De* menopauze treedt vaak op tussen de 48 en de 51 jaar, op het moment dat de eierstokken geen oestrogenen meer afscheiden, waardoor de menstruatie stopt en de vrouw niet langer vruchtbaar is. De directe symptomen (die erg sterk uiteenlopen van vrouw tot vrouw) zijn: opvliegingen, overmatig nachtelijk transpireren, slapeloosheid, concentratie- en geheugenstoornissen en vaginale droogheid welke pijn en irritatie tot gevolg kan hebben tijdens het hebben van gemeenschap, en eveneens het risico op infecties kan vergroten.
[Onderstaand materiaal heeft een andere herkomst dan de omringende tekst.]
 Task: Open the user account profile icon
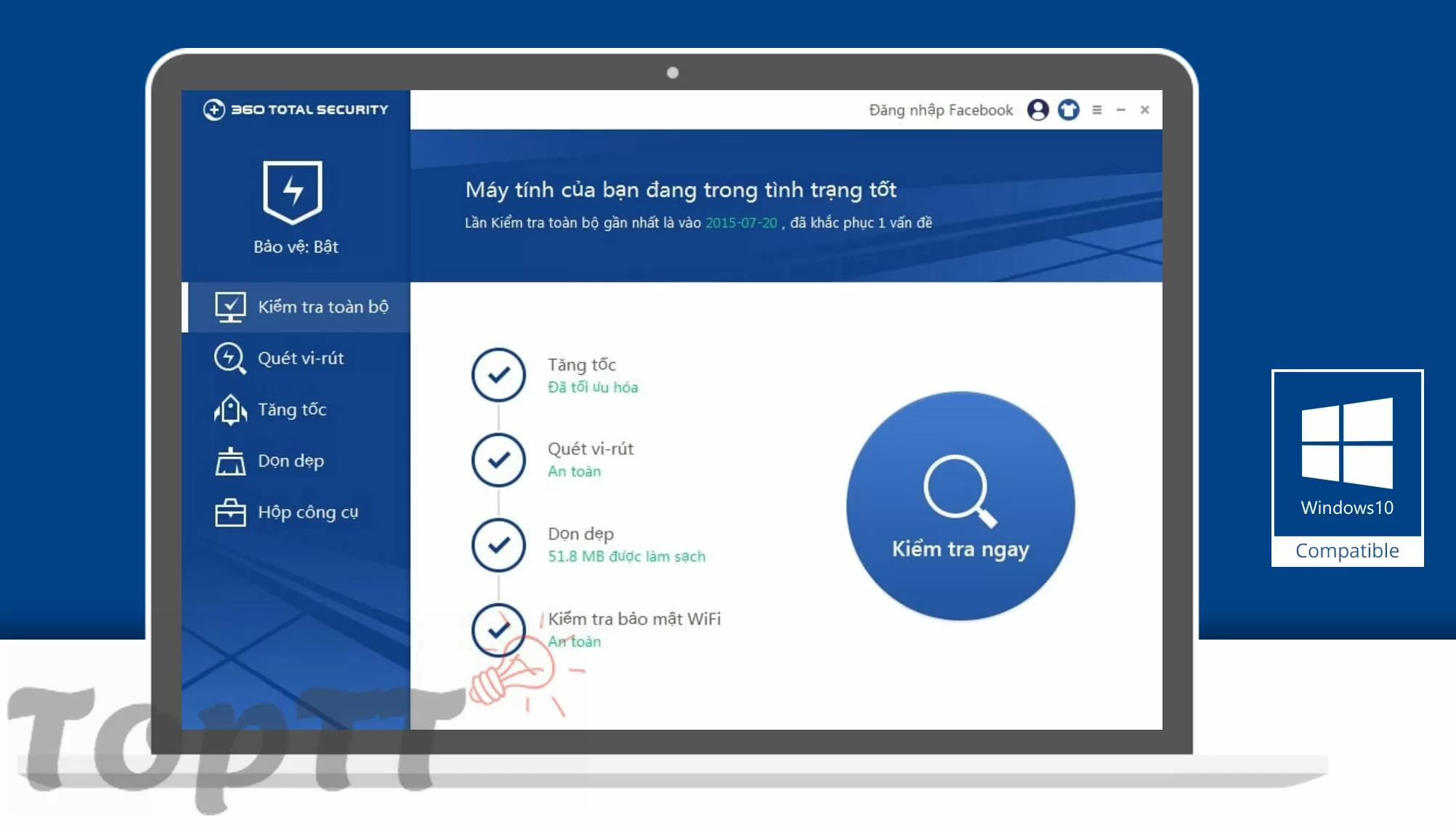tap(1038, 110)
Doordat er minder van het vrouwelijk hormoon oestrogeen aan wordt gemaakt kunnen er klachten optreden. De ernst van de symptomen hangt af van de snelheid van deze oestrogeendaling.
Zwaarlijvige vrouwen hebben door hun vetweefsel minder last van de menopauze . Niet enkel de eierstokken maken namelijk hormonen aan, er wordt eveneens een soort oestrogenen aangemaakt in het vetweefsel door de bijnieren; deze soort oestrogenen zijn minder goed als die van de eierstokken maar hun hoeveelheid neemt met de jaren toe en met de hoeveelheid vetweefsel.
Omdat de gemiddelde levensduur stijgt zal een vrouw van tegenwoordig een derde van haar leven doorbrengen in de postmenopauze. In België is ongeveer een derde van de vrouwen in de postmenopauze, wat op 1,6 miljoen vrouwen neerkomt. En 1,2 miljoen vrouwen hebben daarbij last van één of meerdere klachten. Toch raadpleegt maar een kwart van hen in de menopauze een arts.
Veel vrouwen brengen bijvoorbeeld deze klachten niet in verband met de menopauze maar ook een helboel van hen denken dat er geen efficiënte behandeling voor bestaat of er is eveneens een bepaalde angst voor de medicatie en/of de *hormonenkuur.